# A level physics - Engineering question (5)

The fly-press shown below is used by a jeweller to punch shapes out of a thin metal sheet.
The frame holds a screw and punch. Two arms are attached to the screw, each loaded with a heavy steel ball. The screw is driven downwards when the arms are rotated.
Kinetic energy is stored in the rotating parts: the balls, arms, screw and punch. This energy is used to punch the shape out of the metal sheet.

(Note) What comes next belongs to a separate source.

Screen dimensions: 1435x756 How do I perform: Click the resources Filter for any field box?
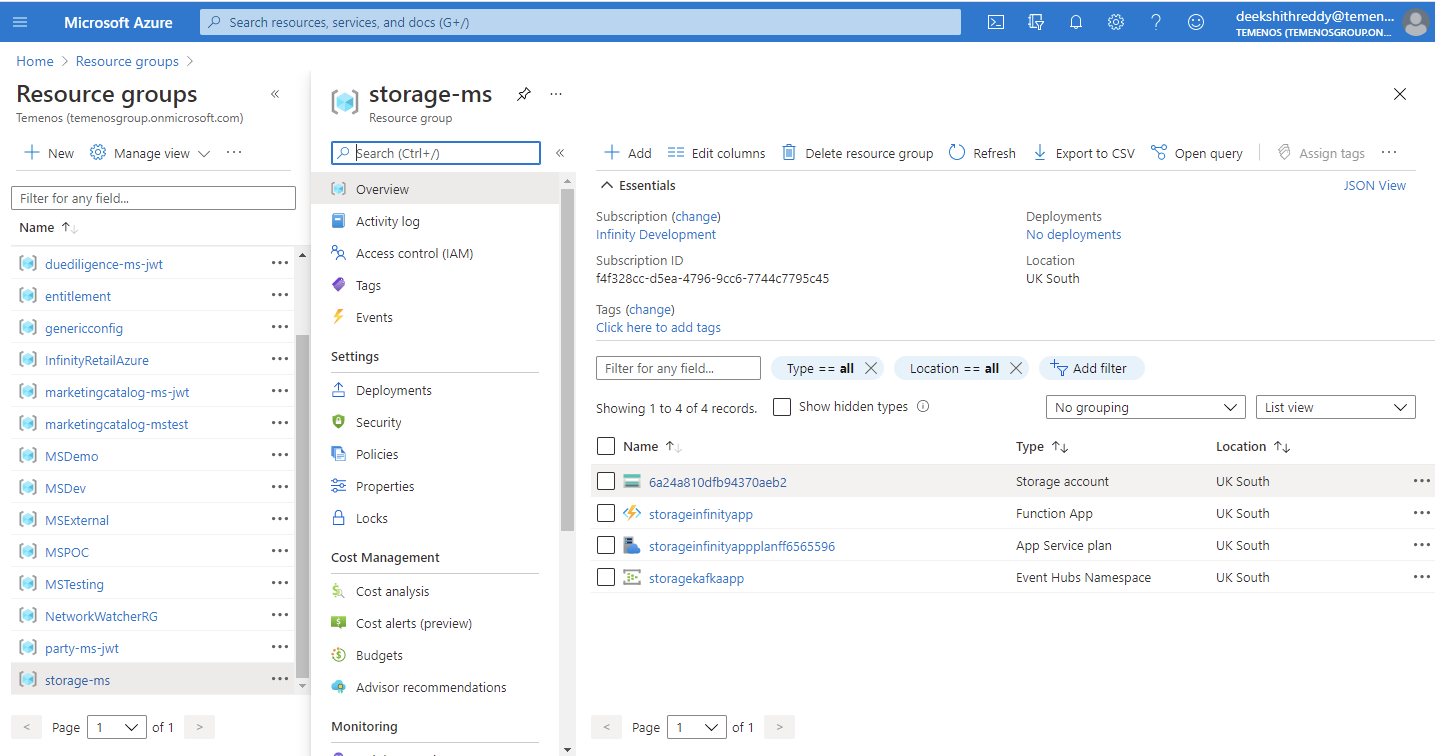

Q)For thicker or stiffer metal sheets the rotational kinetic energy at 2.9 rev s–1 is not enough to punch out the shape.
The distance from the axis of rotation to the centre of each ball is y.
The radius of each ball is R.
The stored energy can be increased by
either
•   increasing y by 15% without changing R
or
•   increasing R by 15% without changing y.
Deduce which of these would produce the greater increase in stored energy.

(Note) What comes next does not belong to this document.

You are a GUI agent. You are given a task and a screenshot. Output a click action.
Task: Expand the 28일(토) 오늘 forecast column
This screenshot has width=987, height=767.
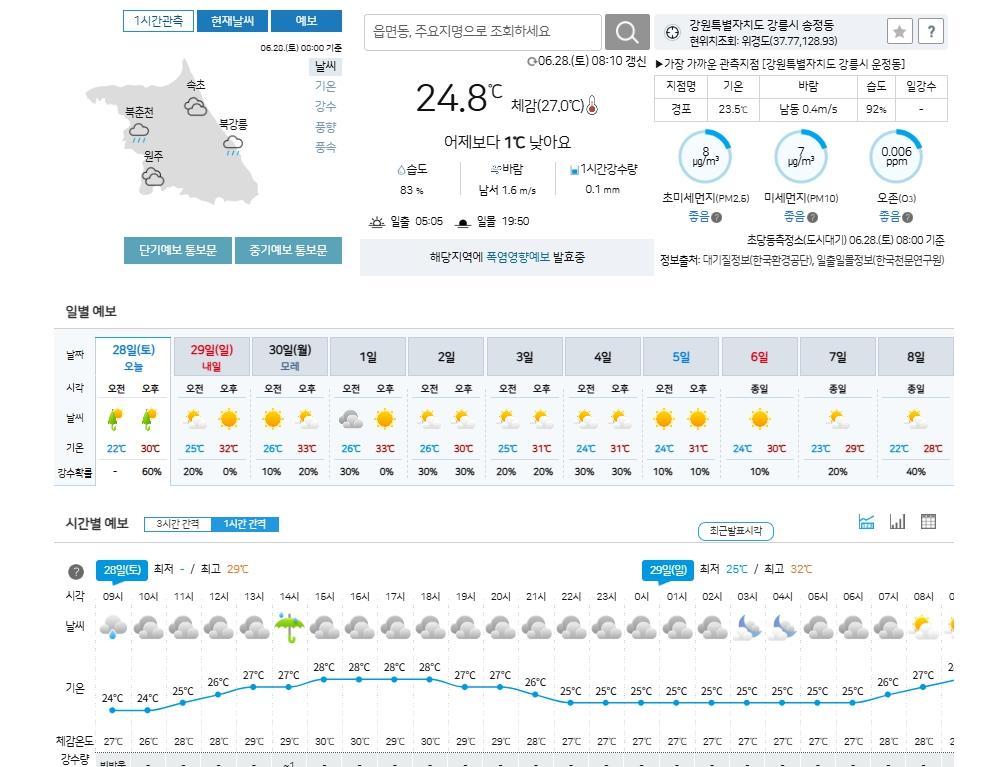(x=133, y=356)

- I got to the right conclusion that increasing R by 15% without changing y would produce the greater increase in stored energy I just used the logic of I=mr^2 and r=R+y so is R is bigger increasing R would obviously do more.
-However the mark scheme says:
(I = 2 mr2 and Ek = ½ I ω2)
Increasing y by 15% gives new I = 1.15^2 × original I (or 1.32)
Increasing R by 15% increases I by 1.15^3 (or 1.52)
Second option gives greater increase in I, and Ek
also increased (by same ratio).
I prop to y^2
I prop to R^3

I don't understand how they got
>I prop to y^2
>I prop to R^3
(edited 1 month ago)
Original post by 1234kelly
The fly-press shown below is used by a jeweller to punch shapes out of a thin metal sheet.
...

Shown where?
Original post by Eimmanuel
Shown where?
Sorry I’ve just attached the diagram now
Original post by 1234kelly
The fly-press shown below is used by a jeweller to punch shapes out of a thin metal sheet.
The frame holds a screw and punch. Two arms are attached to the screw, each loaded with a heavy steel ball. The screw is driven downwards when the arms are rotated.
Kinetic energy is stored in the rotating parts: the balls, arms, screw and punch. This energy is used to punch the shape out of the metal sheet.

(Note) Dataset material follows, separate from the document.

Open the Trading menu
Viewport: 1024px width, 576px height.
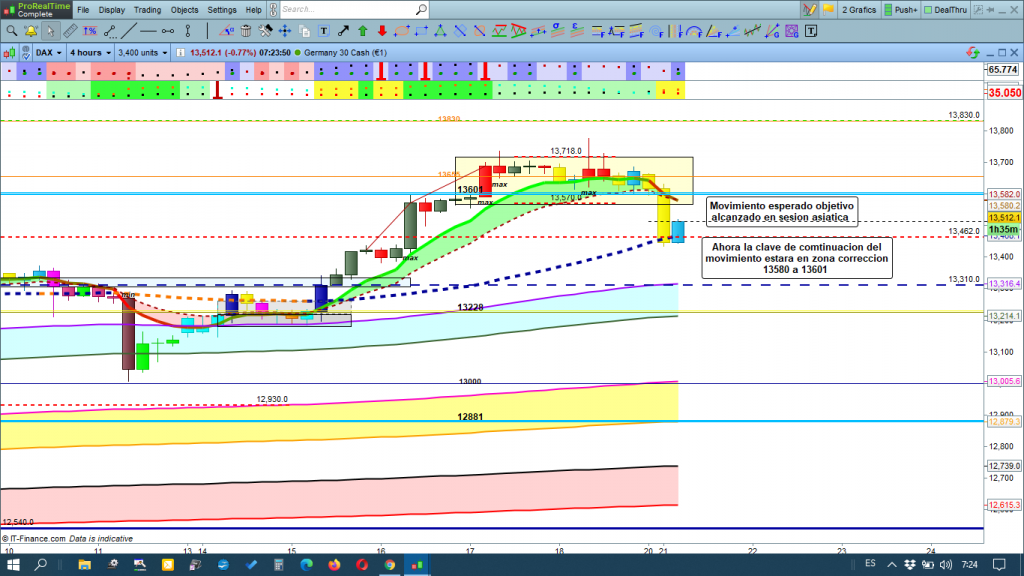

Q)For thicker or stiffer metal sheets the rotational kinetic energy at 2.9 rev s–1 is not enough to punch out the shape.
The distance from the axis of rotation to the centre of each ball is y.
The radius of each ball is R.
The stored energy can be increased by
either
•   increasing y by 15% without changing R
or
•   increasing R by 15% without changing y.
Deduce which of these would produce the greater increase in stored energy.

- I got to the right conclusion that increasing R by 15% without changing y would produce the greater increase in stored energy I just used the logic of I=mr^2 and r=R+y so is R is bigger increasing R would obviously do more.
-However the mark scheme says:
(I = 2 mr2 and Ek = ½ I ω2)
Increasing y by 15% gives new I = 1.15^2 × original I (or 1.32)
Increasing R by 15% increases I by 1.15^3 (or 1.52)
Second option gives greater increase in I, and Ek
also increased (by same ratio).
I prop to y^2
I prop to R^3

I don't understand how they got
>I prop to y^2
>I prop to R^3

Moment of inertia is proportional to y^2 because they are just using I = mr^2 where r = y.

Next, the moment of inertia is proportional to R^3 is shown in the MS below. pay attention to the highlighted portion in yellow with a marking circled in red.

Post the whole MS in future and don’t assume the “trivial” info.

I disagree with their agreement if you study moment of inertia at University, you would know why. I guess they are simplifying the calculation to suit A level physics.
Original post by Eimmanuel
Moment of inertia is proportional to y^2 because they are just using I = mr^2 where r = y.

Next, the moment of inertia is proportional to R^3 is shown in the MS below. pay attention to the highlighted portion in yellow with a marking circled in red.

Post the whole MS in future and don’t assume the “trivial” info.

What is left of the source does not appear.